Oct 12, 2009

Russo's Bridge of Sighs: Name Symbolism

The Streets of Thomaston, NY?

Bobby Marconi Runs to Daylight?

Should anyone use any of the following as part of a paper for a course, please ask your teacher if any footnoting is necessary or appropriate.

My comments on Richard Russo’s Bridge of Sighs continue to be of interest to readers over the last few months. So here are a few notes I jotted down concerning names and their potential symbolism. I thought they were for my own interest, but who knows?

These are a bit like a study guide, and for that, one The One Hand, I say, “Shame on me.” But that equally famous Other Hand says, “What’s wrong with questions about possible or actual symbolism for serious readerss of the work in question?”

In reading and listening to Bridge of Sighs, I began to notice at some point the nature of the names. The following thoughts crossed my mind, pretty much in this random order. I’d be interested to hear additions or challenges to these:

Karen Cirrillo: she’s fond of, or addicted to, Parliament cigarettes (the brand of a fine old girlfriend of mine, by the way). So might Karen’s surname suggest cigarillo? And if so, so what? What else might it suggest?

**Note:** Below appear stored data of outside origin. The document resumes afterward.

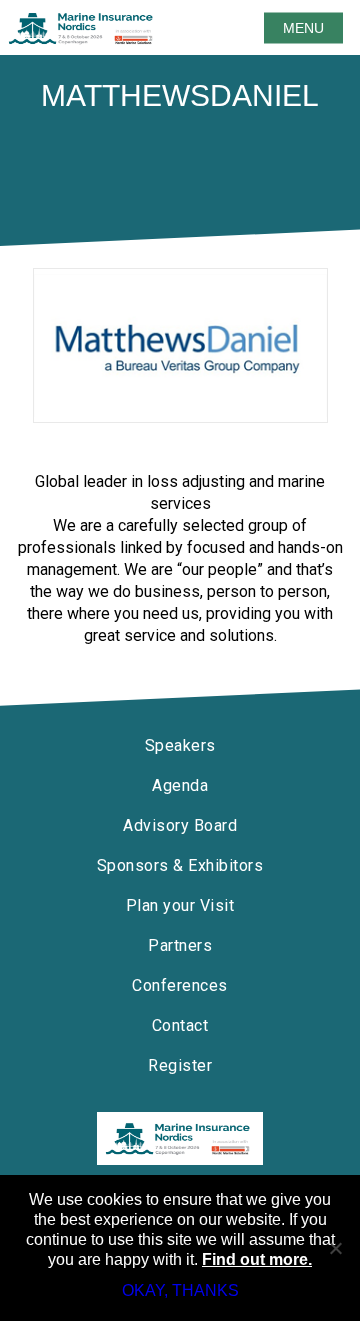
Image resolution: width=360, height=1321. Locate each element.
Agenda (180, 785)
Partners (180, 945)
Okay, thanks (180, 1290)
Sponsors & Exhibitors (180, 865)
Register (180, 1065)
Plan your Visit (180, 905)
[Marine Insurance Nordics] (180, 1138)
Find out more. (257, 1259)
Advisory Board (180, 825)
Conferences (180, 985)
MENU (303, 28)
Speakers (180, 745)
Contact (180, 1025)
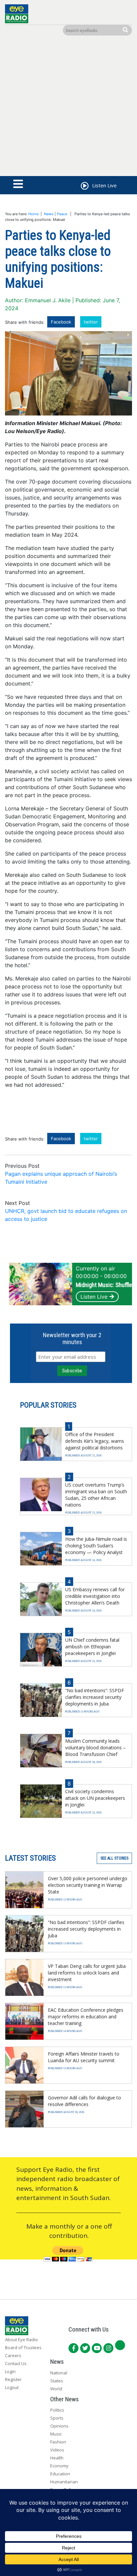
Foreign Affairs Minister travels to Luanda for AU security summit (83, 2057)
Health (57, 2458)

Nancy Salvatore, Karen’s mother: Surely her surname implies something related to salvation of some kind, but so far, I can’t take it further than that. Whom or what is she saving? Might she be the one being saved? How so?

Gabriel Mock (and son): Holy cow. How symbolic can you get? Gabriel was a biblical, horn-blowing, heralding angel in both the Old and New Testaments of the Bible. If that’s relevant, how so? And how could it not be relevant? In life as well as art, you don't get to name someone Gabriel without some awareness of the symbolism. It would be a bit like naming someone Shithead or Freckle-Brain and claiming you didn't mean anything by it.

And Gabriel “Mock”? A mocking trumpet? A mocking archangel? Still more holy cows. Dozens of cows blowing trumpets. At least two pastures full of holy, horn-blowing cows! What could be more symbolic?

But how? Who is mocking whom about what? Surely there’s a racial overtone, and the elder Gabriel does, in an affectionate (but also disgusted?) way mock Lou-Lucy’s comings
and goings . . . .

Lynch, the surname of the hero family. Shall we stop at its Irish heritage? They are Irish-American. So what? (Then again, Mrs. Tessa Lynch is not Irish-American . . .). Shall we go on to talk about hangings and strangulation? That kind of Lynching? If so, how might that be relevant?

Bobby's surname is Marconi, like the co-inventor of the radiotelegraph system, for which he shared the Nobel Prize in 1909 (Wikipedia). Of all the Italian names possible, does someone want to persuade me that Marconi is an accident, whether or not Russo intended to involve the inventor?